A comprehensive suite of cosmological data is employed: Planck 2018 CMB temperature and polarization spectra, BAO measurements from BOSS DR12, redshift‑space distortion (RSD) data from eBOSS, weak‑lensing and clustering from DES‑Y1, and the gravitational‑wave speed constraint from GW170817. The likelihood analysis is performed with a Monte‑Carlo Markov Chain (MCMC) sampler, exploring both parametrisations under a variety of priors.

Four classes of theoretical priors are examined:

1. No prior (pure phenomenology) – μ and Σ are each parametrised as μ(a)−1 = (μ₀−1) Ω_DE(a)/Ω_DE,0 and similarly for Σ. This yields broad 68 % confidence intervals, e.g. μ₀≈1.15±0.30, Σ₀≈1.10±0.28.

2. EFT‑derived prior – μ and Σ are computed from a chosen set of α_i functions (often taken as simple power‑laws or proportional to Ω_DE). The EFT structure forces a tight relation between μ₀ and Σ₀, shrinking the allowed region to μ₀≈1.02±0.08, Σ₀≈1.01±0.07.

3. Gravitational‑wave speed prior – imposing α_T=0 (c_T = c) as required by GW170817 eliminates models with a varying tensor speed, further tightening the μ–Σ correlation.

4. Stability prior – requiring the absence of gradient instabilities in a background of gravitational waves restricts the sign and magnitude of α_K and α_B, which again reduces the viable μ₀–Σ₀ space, especially for models with large braiding (α_B).

The authors also explore different time‑dependence choices for the free functions: the standard Ω_DE‑proportional form, a simple linear‑in‑scale‑factor form (μ−1∝a), and more theory‑motivated shapes (e.g. α_B∝Ω_DE, α_M∝aⁿ). While the choice of time‑dependence modestly affects the posterior widths, the dominant effect on the constraints comes from the presence or absence of the theoretical priors themselves.

A further investigation concerns the interplay between background and perturbation parameters. By fixing the background to ΛCDM (w = −1) the authors isolate the impact of perturbation priors.
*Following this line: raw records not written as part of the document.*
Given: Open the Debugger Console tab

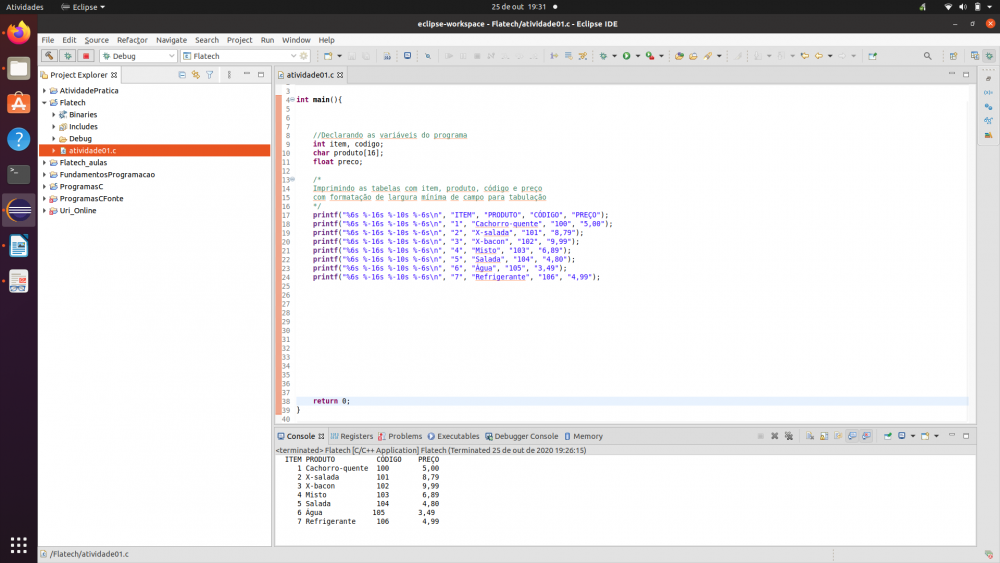Looking at the screenshot, I should 526,436.
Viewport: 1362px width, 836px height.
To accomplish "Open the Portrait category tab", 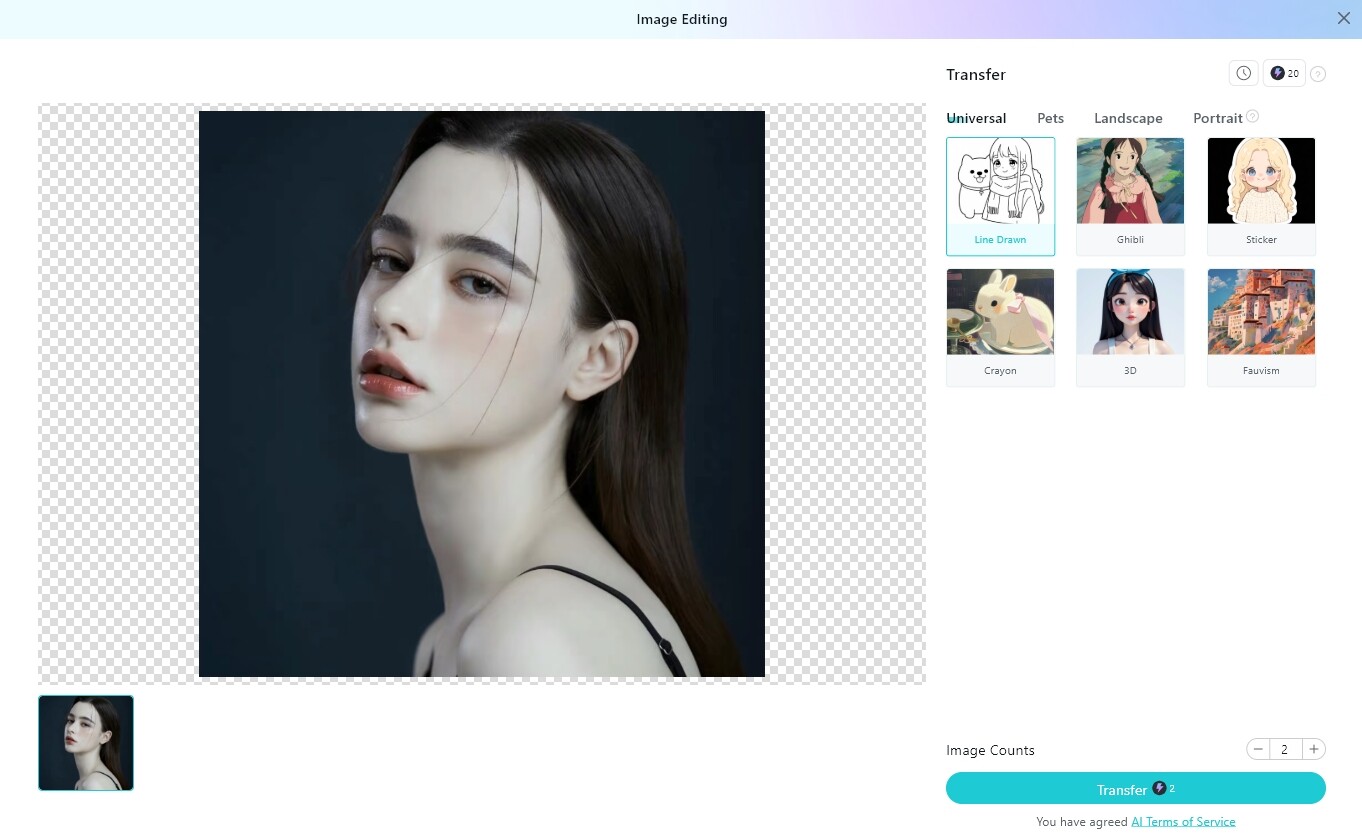I will (1217, 118).

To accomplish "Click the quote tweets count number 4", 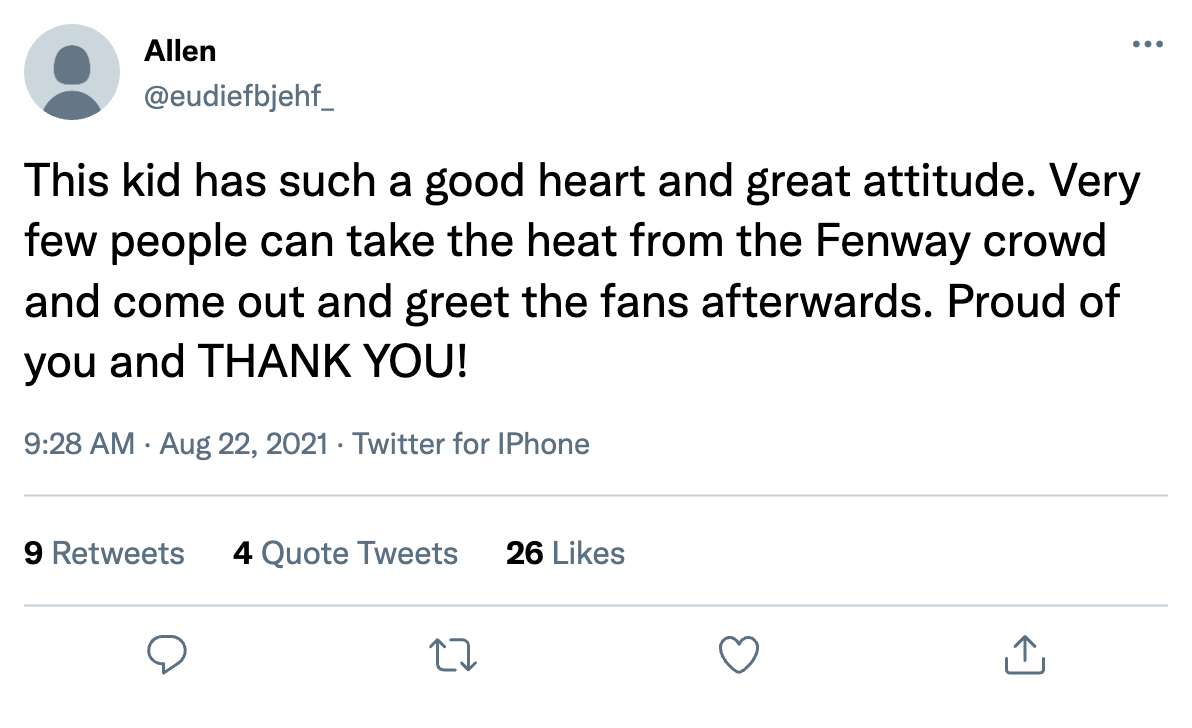I will (242, 554).
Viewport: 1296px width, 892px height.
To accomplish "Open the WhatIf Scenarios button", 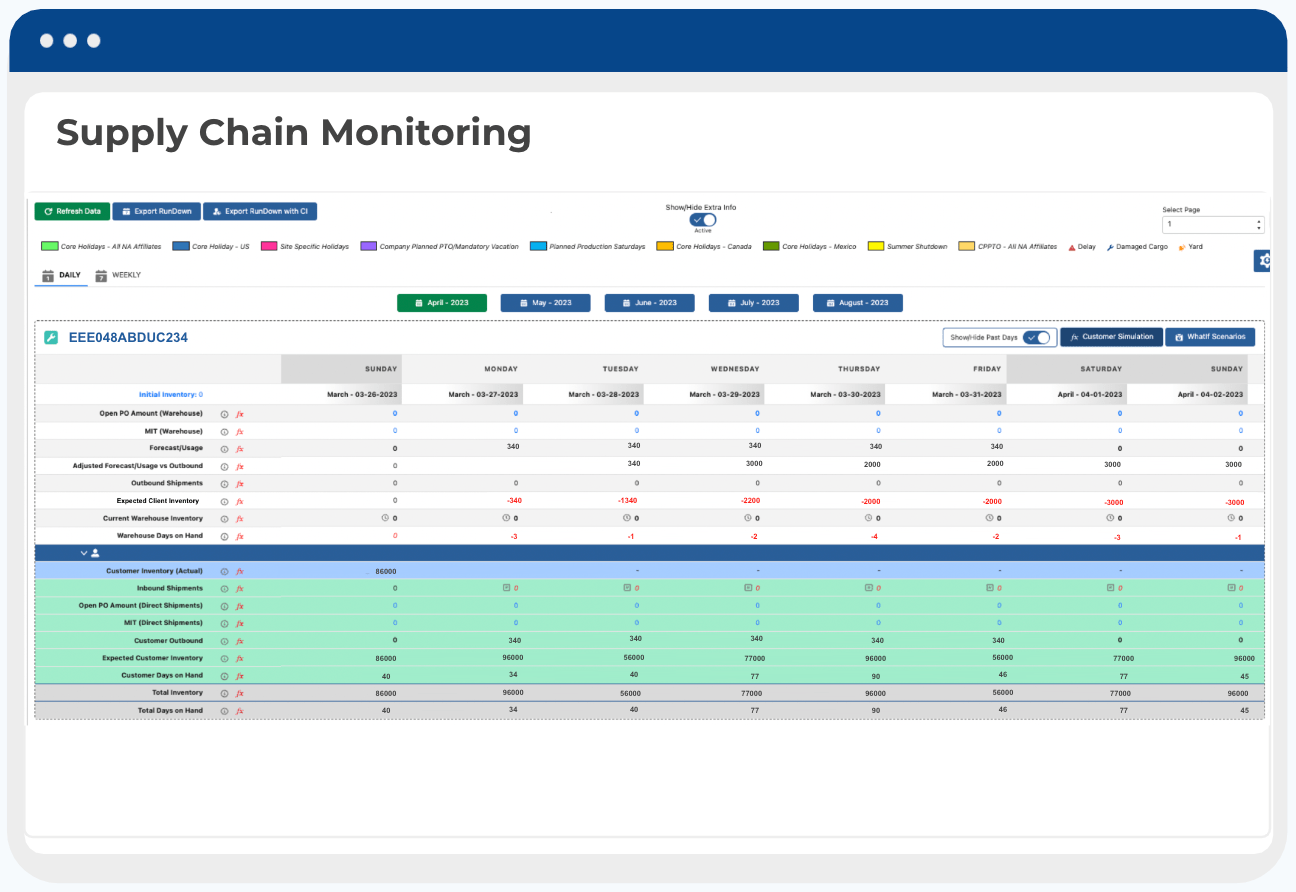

Allowing w₀ and w_a to vary shows that, for most Horndeski‑type models, background freedom does not significantly alter the μ₀, Σ₀ constraints; however, models with a strongly evolving effective Planck mass (α_M) exhibit a ~10 % widening of the allowed region when the background is free.

In conclusion, the paper demonstrates that theoretical priors—whether derived from EFT consistency, gravitational‑wave observations, or stability requirements—play a crucial role in translating cosmological data into meaningful limits on DE/modified‑gravity phenomenology. Without such priors, the parameter space includes many unphysical regions, leading to overly weak constraints. Incorporating these priors yields substantially tighter, more physically interpretable bounds on μ and Σ, and highlights the synergy between upcoming large‑scale‑structure surveys and gravitational‑wave measurements for probing the nature of dark energy.